Now when I am working at my desk, I have always two books within easy reach. The first is the Holy Bible. The second is The Concise Oxford Dictionary, which I usually have in two editions – the fourth and the sixth edition. So I looked to these volumes for help in answer to the question “What is theology?” I got no help at all from the Bible, because the word theology never occurs in Holy Scripture. It is not a Biblical term.
However, The Concise Oxford Dictionary was more helpful. The fourth edition defines theology curtly as, “science of religion.” The sixth edition is more expansive. It says, “study of all system of religion; rational analysis of a religious faith.” I wasn’t very satisfied with these two rather dry definitions.
And so I turned to a contemporary Greek theologian and religious philosopher, Christos Yannaras. He provides a rather more exciting definition of theology. He says:
In the Orthodox Church and Tradition, Theology has a very different meaning from the one we give it today. It is a gift from God, a fruit of the interior purity of the Christian’s spiritual life. Theology is identified with the vision of God; with the immediate vision of the personal God; with the personal experience of the Transfiguration of creation by uncreated grace. In this way, Theology is not a theory of the world, a metaphysical system, but an expression of the formulation of the Church’s experience; not an intellectual discipline, but an experiential participation; a communion.
So let us contrast these two definitions. The Concise Oxford Dictionary uses as its keywords: science, system, and rational analysis. On the other hand, Yannaras has as his key terms: gift, grace, personal experience, participation, communion, interior purity, transfiguration, and vision of God. These are two very different approaches.
In the first case, if we follow The Concise Oxford Dictionary, we will see theology as an academic discipline; something taught in universities; something examined; something which will award people first, second, and third class degrees; something taught in the lecture hall of a university faculty; scholastic, if we would like to use that word.
Yannaras disputes this approach to theology, which he calls, “the approach of academic scientism.” And he wishes to see an essential link between theology and prayer; between doctrine and the spiritual life. And he sees theology not as a matter of detached study, but as involving personal experience.
Perhaps, there is truth in both approaches. Perhaps, we should combine them. God has given us a reasoning brain. Muddled thinking is not one of the gifts of the Holy Spirit, so we should be systematic and rational in our work. We should try to express our ideas with the utmost clarity.

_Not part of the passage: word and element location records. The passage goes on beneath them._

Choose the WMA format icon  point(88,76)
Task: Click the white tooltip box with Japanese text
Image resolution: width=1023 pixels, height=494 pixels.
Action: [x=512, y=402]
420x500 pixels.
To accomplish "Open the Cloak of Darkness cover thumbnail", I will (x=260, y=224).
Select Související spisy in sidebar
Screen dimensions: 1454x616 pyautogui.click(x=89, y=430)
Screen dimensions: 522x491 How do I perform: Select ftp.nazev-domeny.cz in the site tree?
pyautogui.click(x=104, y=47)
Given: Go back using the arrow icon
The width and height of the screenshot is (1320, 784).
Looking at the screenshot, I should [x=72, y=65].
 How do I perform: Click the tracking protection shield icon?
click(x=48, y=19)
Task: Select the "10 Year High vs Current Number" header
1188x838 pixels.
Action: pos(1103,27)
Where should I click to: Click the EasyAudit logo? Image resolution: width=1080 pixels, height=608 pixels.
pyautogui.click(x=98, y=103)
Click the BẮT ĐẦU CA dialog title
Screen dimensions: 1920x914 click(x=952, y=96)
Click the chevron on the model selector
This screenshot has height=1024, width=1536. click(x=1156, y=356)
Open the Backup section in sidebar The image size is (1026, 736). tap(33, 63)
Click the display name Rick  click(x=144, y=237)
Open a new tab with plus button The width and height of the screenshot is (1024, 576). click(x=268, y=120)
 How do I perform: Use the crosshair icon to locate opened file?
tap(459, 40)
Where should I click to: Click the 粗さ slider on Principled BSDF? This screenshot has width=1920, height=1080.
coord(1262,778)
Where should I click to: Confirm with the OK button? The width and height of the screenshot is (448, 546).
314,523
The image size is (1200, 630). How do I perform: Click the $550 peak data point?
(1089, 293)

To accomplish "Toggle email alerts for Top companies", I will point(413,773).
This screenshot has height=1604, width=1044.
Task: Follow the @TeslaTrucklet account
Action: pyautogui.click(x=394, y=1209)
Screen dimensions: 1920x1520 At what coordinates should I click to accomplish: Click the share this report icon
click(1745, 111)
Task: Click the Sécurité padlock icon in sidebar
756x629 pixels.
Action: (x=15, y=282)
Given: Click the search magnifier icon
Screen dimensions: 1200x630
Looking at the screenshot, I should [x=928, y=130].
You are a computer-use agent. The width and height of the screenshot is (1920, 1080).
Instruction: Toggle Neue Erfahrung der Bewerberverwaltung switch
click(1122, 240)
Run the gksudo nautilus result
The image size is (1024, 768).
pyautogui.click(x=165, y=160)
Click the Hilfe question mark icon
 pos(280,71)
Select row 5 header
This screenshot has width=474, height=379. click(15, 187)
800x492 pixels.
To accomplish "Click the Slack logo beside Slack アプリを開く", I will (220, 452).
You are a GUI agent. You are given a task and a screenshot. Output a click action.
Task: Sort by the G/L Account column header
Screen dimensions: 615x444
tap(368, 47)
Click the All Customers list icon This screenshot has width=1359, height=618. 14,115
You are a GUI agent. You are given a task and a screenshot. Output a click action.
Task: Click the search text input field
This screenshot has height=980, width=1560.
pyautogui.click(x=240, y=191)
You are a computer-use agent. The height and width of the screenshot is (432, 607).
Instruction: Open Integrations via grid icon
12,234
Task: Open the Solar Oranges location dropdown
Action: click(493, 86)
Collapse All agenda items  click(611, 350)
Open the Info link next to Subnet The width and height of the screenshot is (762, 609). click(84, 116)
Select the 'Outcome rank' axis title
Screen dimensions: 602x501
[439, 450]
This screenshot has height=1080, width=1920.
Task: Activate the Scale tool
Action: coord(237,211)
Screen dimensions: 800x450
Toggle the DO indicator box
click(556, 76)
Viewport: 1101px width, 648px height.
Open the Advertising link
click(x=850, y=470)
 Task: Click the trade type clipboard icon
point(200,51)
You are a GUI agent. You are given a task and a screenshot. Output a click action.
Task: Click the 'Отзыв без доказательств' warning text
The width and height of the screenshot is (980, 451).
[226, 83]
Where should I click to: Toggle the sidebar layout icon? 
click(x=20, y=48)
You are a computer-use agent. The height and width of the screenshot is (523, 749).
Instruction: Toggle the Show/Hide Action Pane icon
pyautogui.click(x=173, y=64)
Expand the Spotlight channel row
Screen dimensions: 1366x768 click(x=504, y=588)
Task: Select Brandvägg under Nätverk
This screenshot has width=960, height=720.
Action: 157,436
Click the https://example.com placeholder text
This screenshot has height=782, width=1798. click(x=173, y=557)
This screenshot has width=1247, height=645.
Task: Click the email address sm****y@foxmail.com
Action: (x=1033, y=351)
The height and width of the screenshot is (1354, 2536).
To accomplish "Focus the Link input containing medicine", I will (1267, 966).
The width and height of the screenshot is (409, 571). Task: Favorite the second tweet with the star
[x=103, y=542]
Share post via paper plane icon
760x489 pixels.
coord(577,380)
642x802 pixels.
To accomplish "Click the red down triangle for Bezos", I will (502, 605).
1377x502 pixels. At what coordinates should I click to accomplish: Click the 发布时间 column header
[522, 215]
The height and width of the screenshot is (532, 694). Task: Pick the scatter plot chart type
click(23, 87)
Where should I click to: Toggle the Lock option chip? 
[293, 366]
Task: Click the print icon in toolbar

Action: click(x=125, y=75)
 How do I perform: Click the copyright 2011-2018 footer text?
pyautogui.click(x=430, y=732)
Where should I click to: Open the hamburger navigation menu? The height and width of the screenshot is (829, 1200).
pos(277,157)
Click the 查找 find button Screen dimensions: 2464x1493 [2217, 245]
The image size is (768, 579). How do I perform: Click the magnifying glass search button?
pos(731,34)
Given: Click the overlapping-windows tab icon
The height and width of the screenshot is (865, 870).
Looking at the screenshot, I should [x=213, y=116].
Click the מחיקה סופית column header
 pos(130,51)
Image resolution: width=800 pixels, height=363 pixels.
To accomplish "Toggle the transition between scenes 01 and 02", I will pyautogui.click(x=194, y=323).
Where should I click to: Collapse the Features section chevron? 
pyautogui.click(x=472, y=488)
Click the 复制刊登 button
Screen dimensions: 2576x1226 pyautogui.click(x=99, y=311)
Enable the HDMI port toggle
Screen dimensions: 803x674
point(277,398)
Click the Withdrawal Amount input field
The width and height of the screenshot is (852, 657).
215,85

I think it was Wittgenstein who said, “Everything can be said at all can be said clearly.”
On the other hand, surely Yannaras is right. Theology is not a science exactly on a level with say geology or zoology. I will come back to that later. Theology involves a personal involvement, such as you might not need in other disciplines. So yes, systematic rational analysis, but something much more than that – personal experience.
Developing Yannaras’ approach, let me call to mind a famous aphorism by the Desert Father Evagrius of Pontus or Evagrius Ponticus he might be called. …“If you are a theologian, you will pray truly. And if you pray truly, you are a theologian.” That is a very different definition from The Concise Oxford Dictionary.
Now in this connection, St. Gregory Palamas of the 14th Century distinguishes three kinds of theologians. First he says, there are the saints. They are those who possess personal experience; who have themselves beheld the divine light, and these are the true theologians. Secondly, there are those who lack such personal experience but who trust the saints and learn from them. And they too may be good theologians, albeit on a lower level. Thirdly, there are those who lack personal experience and who do not trust the saints, and they are bad theologians.
I find this threefold distinction reassuring. But while I make no claim to be in the first category of theologians, I hope that by the Divine Mercy, I may find a place in the second category among those who trust the saints. Now, let’s think a little more about what Evagrius and Palamas are asserting here. Let me quote a few other statements from modern Orthodox theologians, which develop Yannaras’ approach.
Here for example is what is said by another Greek theologian, Constantine Scouteris who died recently. And he’s describing what it is to be a theologian. “The whole person, living out the mystery of the new creation – educated, that is to say, ‘through healthy dogmas’ and ‘purified’ – becomes an unceasing hymn and continual praise of God.”
So there you see, theology involves living out the mystery of the new creation; being purified; becoming a hymn in praise of God. Theology is not just something that we do, but on this approach, it’s something that we are. You may recall the words said shortly before his death by the composer Vaughn Williams. He was asked what he thought it would be like in Heaven. And he replied, “Music. Music. Only in Heaven we shan’t write and perform music, we are ourselves will be the music.” Well, you could apply that to theology.
Here is testimony of someone I shall have a lot to say about today, Archpriest George Florovsky who died in 1979. … “One cannot separate spirituality and theology. Theology can never be separated from the life of prayer and from the exercise of virtue.” So it is a question of how you pray and how you live. And he goes on to quote St. John Climacus from the 7th Century. “The climax of purity is the beginning of theology.”